##### Passage given #####
As Patrick Wolfe has explained, settler colonialism is a unique colonial formation wherein settlers seek to ‘replace’ natives on their land. Unlike in plantation colonies, in settler colonies Europeans sought a permanent stake in the land, rather than the more detached opportunity simply to exploit its resources.[28] Accordingly, in the Caribbean colonies, Britain’s interest lay in securing a cheap labour force (initially through slavery but, post-emancipation in 1834, through waged labour), but in the Australian colonies, the priority was wresting exclusive control of the land.[29] Within this comparative structural framework, Eyre’s administrations highlight the central issues at stake in the colonial governance of settler and plantation economies.
##### Data listing #####
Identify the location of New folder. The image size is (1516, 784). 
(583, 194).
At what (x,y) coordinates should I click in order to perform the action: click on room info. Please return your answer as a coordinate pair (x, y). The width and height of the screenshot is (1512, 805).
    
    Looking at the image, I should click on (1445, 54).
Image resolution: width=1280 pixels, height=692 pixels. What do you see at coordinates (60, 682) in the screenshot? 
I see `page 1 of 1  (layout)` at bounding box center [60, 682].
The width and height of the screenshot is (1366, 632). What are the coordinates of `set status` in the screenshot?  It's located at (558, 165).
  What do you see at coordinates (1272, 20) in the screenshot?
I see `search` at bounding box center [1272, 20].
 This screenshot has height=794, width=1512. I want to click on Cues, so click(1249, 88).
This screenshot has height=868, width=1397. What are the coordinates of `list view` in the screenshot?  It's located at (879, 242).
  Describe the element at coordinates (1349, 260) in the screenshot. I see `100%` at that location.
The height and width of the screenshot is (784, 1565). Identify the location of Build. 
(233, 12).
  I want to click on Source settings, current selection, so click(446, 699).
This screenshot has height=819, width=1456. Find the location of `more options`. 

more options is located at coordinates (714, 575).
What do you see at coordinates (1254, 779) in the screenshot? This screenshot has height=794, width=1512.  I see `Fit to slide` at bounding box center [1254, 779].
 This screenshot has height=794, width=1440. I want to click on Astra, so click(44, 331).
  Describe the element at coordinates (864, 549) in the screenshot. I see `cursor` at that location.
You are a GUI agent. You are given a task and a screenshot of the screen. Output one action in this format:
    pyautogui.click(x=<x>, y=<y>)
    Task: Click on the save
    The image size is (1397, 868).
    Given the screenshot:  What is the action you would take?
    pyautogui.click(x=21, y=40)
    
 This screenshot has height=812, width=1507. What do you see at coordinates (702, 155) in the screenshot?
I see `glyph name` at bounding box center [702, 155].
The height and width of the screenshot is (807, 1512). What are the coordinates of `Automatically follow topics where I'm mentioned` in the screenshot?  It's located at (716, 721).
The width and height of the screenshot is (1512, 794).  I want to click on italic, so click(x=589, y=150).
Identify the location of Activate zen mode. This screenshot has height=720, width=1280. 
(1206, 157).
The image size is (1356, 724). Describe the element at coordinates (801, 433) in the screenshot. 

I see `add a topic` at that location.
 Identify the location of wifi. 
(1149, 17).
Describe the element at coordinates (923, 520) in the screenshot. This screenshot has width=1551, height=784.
#####
Given task
Write out the stretch of the passage on settler colonialism from "As Patrick Wolfe" through "and plantation economies.", switching "land" to "territory". The lines above aren't needed for this.

Problem solution
As Patrick Wolfe has explained, settler colonialism is a unique colonial formation wherein settlers seek to ‘replace’ natives on their territory. Unlike in plantation colonies, in settler colonies Europeans sought a permanent stake in the territory, rather than the more detached opportunity simply to exploit its resources.[28] Accordingly, in the Caribbean colonies, Britain’s interest lay in securing a cheap labour force (initially through slavery but, post-emancipation in 1834, through waged labour), but in the Australian colonies, the priority was wresting exclusive control of the territory.[29] Within this comparative structural framework, Eyre’s administrations highlight the central issues at stake in the colonial governance of settler and plantation economies.